Sketching a language for Web Programming (Part II)
This is the second episode of my ramblings about web programming I started here.
Previously, I sketched a sort of graphical language to define user interfaces and their dynamics. The work is inspired by Milner’s bigraphs [1] and the final goal is to come up with an operational semantics in the style of signal flow graphs [2] or a new web framework or both.
Here, I want to jot down some notes about composition.
In this post I will introduce new concepts. I ask to forgive me in advance if my treatment is still quite vague and inaccurate. The aim of these notes is to refine my own intuition before working on a more formal approach.
Components
A component $F$ is a “data structure” with a type $A \to B$. The type $A \to B$ consists of two other types $A$ and $B$. Think about types as interfaces that help us to compose components together.
If you know a bit of Category Theory, you should see that a component is a morphism. What is a morphism? First, it is not a function. Not necessarily at least. A morphism is like a Lego brick. A Lego brick is a shape with two interfaces (bottom side and top side). Interfaces can have different types $2 \times 4$-bottom or $2 \times 4$-top (e.g. the brick sizes). We can put together Lego bricks if their interfaces match. That is all you need to know for now.
As I discussed in my previous post, we can see a web application in two independent ways: a spatial part (dom) and a dynamic part (communication or data dependencies). Hence, it can be represented by two data structures.
The spatial part is represented as a tree. Trees have interfaces we call roots and sites. Intuitively, we can compose two trees plugging roots into sites.
In React components have only one root (i.e. the output of the render
function), but it is convenient to define components as a collection of trees, each with its own root. Sites are similar to the concept of slot
in Vue or even children
prop in React. So we are not inventing anything new.
The dynamic part connects dom elements to states and defines a sort of dependency graph. When a state changes, we expect some updates in UI elements. React and Vue implement inter-component communication using the Flux pattern or, in general, the programmer defines the mechanism behind state change. Here, we do not want to say how state changes, but what changes. It could be closer to MobX or transparent reactivity in Meteor.

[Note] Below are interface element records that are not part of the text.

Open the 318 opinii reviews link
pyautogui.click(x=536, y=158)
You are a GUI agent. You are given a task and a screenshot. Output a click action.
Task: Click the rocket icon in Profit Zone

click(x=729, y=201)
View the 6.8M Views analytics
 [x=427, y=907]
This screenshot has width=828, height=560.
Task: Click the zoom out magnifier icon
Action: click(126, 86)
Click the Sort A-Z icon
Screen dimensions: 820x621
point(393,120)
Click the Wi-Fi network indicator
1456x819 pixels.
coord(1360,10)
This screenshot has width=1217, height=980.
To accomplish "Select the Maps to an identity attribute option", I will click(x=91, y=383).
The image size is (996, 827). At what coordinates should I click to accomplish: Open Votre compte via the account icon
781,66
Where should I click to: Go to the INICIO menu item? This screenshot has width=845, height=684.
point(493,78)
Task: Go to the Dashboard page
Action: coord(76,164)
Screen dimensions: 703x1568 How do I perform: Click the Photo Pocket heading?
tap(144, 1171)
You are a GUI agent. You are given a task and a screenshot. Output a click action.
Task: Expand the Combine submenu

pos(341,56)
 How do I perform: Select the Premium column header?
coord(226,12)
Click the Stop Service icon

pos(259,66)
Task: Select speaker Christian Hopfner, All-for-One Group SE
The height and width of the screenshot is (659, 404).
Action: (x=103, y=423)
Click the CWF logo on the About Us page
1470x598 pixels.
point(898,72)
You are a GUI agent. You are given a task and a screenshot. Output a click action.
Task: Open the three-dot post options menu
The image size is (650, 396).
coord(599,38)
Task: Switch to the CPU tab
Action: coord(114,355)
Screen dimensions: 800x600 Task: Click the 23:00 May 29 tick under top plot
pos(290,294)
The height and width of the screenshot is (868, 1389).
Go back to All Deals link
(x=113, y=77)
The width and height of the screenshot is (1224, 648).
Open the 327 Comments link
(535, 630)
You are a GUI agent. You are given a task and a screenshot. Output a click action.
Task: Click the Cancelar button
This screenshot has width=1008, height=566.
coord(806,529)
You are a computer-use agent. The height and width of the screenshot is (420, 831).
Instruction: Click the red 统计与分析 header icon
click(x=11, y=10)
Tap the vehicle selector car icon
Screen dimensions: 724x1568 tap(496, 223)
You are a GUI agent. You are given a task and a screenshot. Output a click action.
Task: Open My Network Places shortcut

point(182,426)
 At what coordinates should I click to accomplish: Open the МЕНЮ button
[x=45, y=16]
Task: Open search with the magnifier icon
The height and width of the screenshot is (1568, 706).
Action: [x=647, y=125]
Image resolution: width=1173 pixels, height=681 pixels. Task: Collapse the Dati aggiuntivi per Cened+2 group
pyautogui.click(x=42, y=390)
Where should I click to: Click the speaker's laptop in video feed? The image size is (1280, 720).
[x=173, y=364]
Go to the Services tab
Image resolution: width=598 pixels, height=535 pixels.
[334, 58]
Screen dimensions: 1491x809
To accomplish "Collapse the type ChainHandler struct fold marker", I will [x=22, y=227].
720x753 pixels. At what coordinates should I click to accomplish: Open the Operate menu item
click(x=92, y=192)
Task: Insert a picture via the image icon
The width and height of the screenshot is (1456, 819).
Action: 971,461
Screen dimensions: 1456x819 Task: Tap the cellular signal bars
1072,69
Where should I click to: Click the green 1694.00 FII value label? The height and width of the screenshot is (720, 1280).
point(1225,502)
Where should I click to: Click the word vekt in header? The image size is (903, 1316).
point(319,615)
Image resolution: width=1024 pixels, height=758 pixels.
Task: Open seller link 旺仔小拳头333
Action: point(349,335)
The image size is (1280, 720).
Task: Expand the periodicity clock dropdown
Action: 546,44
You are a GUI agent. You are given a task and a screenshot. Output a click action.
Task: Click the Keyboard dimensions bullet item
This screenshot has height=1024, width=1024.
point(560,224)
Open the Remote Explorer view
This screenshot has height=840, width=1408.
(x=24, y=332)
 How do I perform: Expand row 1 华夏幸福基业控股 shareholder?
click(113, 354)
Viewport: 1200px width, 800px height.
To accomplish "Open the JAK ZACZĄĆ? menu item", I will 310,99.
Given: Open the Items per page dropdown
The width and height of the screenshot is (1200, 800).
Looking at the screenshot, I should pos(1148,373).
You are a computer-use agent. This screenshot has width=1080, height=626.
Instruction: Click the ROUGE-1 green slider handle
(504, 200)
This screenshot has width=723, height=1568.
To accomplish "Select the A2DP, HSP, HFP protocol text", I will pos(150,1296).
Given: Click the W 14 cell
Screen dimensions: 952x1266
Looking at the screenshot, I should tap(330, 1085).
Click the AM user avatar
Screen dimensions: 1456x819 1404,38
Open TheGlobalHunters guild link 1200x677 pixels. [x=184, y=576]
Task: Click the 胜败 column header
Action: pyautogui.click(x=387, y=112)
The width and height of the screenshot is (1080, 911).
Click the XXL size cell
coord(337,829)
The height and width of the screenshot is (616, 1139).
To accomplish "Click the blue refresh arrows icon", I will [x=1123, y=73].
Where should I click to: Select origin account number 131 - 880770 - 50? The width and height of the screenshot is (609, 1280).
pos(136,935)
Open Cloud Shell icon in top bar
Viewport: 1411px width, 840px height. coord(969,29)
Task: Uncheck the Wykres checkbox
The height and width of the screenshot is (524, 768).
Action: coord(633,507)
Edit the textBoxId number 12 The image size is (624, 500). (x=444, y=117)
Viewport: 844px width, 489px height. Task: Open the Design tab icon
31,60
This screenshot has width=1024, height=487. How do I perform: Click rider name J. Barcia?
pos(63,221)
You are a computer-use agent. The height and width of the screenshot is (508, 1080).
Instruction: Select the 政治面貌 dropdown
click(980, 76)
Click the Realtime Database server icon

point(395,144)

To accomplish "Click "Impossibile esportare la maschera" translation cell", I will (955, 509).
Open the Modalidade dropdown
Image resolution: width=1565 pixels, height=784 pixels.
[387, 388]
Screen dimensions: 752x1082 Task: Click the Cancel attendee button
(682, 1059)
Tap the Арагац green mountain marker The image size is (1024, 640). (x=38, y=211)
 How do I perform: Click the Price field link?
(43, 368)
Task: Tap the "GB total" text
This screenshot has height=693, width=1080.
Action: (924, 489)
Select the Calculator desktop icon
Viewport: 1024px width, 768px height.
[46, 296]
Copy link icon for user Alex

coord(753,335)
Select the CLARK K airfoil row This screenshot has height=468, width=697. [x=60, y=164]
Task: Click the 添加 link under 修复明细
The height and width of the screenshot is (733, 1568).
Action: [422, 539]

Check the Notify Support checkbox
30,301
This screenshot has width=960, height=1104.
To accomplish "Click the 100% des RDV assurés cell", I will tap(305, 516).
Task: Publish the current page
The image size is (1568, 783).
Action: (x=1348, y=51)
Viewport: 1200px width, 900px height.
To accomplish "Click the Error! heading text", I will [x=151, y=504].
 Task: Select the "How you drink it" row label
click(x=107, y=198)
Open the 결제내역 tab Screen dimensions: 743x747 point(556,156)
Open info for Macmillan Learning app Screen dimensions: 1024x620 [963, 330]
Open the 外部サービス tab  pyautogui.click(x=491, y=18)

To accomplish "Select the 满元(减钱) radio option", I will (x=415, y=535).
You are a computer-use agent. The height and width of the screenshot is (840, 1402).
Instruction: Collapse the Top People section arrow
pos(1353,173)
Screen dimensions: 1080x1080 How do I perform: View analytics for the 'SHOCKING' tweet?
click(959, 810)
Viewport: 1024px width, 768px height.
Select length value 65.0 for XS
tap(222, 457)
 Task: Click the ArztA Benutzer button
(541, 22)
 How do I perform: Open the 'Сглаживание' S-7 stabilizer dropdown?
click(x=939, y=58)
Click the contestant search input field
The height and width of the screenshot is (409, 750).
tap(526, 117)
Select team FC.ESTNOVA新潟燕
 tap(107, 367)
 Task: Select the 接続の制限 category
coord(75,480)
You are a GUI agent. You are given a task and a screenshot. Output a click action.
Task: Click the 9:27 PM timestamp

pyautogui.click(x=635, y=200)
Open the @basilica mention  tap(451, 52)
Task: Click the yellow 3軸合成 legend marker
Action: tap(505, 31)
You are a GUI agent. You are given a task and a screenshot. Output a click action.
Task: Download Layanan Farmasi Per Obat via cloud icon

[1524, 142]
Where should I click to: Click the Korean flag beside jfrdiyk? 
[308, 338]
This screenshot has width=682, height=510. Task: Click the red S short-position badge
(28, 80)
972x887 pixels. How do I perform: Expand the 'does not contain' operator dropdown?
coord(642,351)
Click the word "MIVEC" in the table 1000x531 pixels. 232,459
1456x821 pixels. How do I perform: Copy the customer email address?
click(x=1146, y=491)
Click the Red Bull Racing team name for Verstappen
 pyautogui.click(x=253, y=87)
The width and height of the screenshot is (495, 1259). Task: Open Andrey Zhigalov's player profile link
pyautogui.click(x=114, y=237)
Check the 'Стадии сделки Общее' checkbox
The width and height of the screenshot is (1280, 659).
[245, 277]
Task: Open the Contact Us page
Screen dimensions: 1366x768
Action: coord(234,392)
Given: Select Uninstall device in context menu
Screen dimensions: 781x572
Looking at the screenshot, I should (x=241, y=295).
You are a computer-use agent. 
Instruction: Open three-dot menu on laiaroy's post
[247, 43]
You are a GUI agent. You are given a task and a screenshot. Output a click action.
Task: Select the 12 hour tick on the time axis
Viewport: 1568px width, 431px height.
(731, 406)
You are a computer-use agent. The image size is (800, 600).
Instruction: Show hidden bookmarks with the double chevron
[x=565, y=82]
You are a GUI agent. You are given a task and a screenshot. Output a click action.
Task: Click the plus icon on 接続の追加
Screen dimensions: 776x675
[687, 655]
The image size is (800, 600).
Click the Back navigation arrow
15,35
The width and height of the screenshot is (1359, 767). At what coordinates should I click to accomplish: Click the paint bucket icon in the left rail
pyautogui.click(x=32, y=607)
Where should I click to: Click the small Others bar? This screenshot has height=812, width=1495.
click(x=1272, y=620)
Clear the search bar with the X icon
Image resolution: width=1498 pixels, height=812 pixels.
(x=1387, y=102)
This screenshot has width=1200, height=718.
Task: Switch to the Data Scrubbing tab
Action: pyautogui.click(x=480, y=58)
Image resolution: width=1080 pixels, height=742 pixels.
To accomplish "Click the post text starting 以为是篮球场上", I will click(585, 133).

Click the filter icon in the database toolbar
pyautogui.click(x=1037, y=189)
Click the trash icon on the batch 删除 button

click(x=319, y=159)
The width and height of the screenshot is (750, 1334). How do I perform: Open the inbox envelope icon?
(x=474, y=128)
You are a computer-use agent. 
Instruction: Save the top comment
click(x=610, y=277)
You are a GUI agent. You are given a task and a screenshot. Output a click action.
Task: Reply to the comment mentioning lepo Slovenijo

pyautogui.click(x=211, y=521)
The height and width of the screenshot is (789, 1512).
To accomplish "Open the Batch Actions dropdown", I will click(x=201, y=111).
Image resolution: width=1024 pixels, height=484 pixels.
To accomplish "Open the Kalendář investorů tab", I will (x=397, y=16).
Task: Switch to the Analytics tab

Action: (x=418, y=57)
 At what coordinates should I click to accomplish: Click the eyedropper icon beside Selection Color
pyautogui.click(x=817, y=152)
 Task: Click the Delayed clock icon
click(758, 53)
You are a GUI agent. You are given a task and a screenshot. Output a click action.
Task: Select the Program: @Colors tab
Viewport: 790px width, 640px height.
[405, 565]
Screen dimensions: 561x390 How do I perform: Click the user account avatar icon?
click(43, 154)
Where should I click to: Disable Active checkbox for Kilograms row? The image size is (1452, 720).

So, more precisely, a component $F$ has type $(n, X) \to (m, Y)$ where $n, m \in \mathbb{N}$ and $X, Y$ are finite sets of names. Intuitively, $F$ is a piece of user interface with $n$ sites and $m$ roots. It has an outer interface $Y$ and an inner interface $X$. Definitions and terminology are from bigraphs, as usual.
Internally, $F$ is represented with two data structures: a tree-like structure for the dom hierarchy and some linking between node ports for communication. The picture below shows a generic component with type $(2, { x }) \to (1, { y })$.
A simple stateless button
Let’s consider a button $B_0: (0, \emptyset) \to (1, { \mathit{event}, \mathit{handle} })$.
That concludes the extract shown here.